Born in Poland in 1929, Botzer served in the elite Palmach unit and joined the newly-formed navy during the War of Independence. A high point of his service occurred during the Six Day War when he headed the Red Sea Fleet that sailed from Eilat to Sharm el-Sheikh, taking control of an Egyptian base before an IDF Paratrooper unit reached the site in an airborne operation. That accomplishment came at a time when Israel's navy endured a number of setbacks.

A few weeks after the 1967 war, the "Eilat" battleship was sunk by Egyptian forces and in early 1968 the Dakar submarine disappeared. Such mishaps shortened the term of then-navy commander Maj. Gen. Shlomo Arel, and Botzer was appointed commander of the navy at age 39. During his term the navy's reputation improved significantly. Naval units participated in military operations during the War of Attrition against Egypt.

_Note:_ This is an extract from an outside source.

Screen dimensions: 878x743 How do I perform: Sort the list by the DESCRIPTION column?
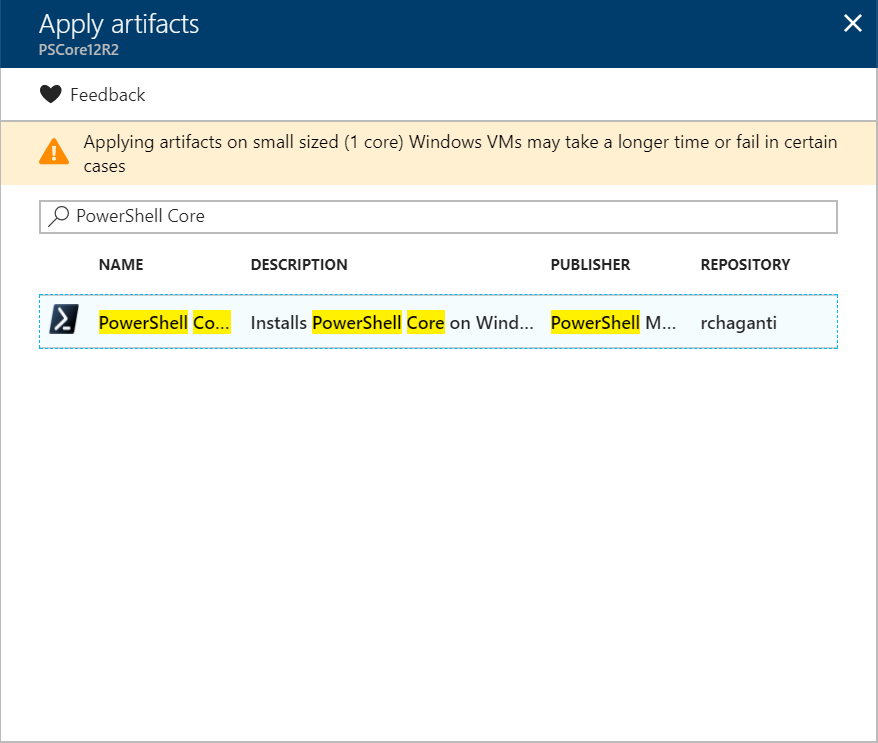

On Botzer's watch, the navy managed to smuggle three missile boats from the French port of Cherbourg and incorporate them into the IDF. Prior to Botzer's stint as commander, the navy had operated mainly in the Mediterranean Sea and Sea of Galilee; during his time, it became fully active in the Red Sea, and Botzer, whose term as navy chief ended about a year before the Yom Kippur War, is credited with creating an infrastructure that enabled the navy to carry out important actions in the Red Sea during the 1973 war.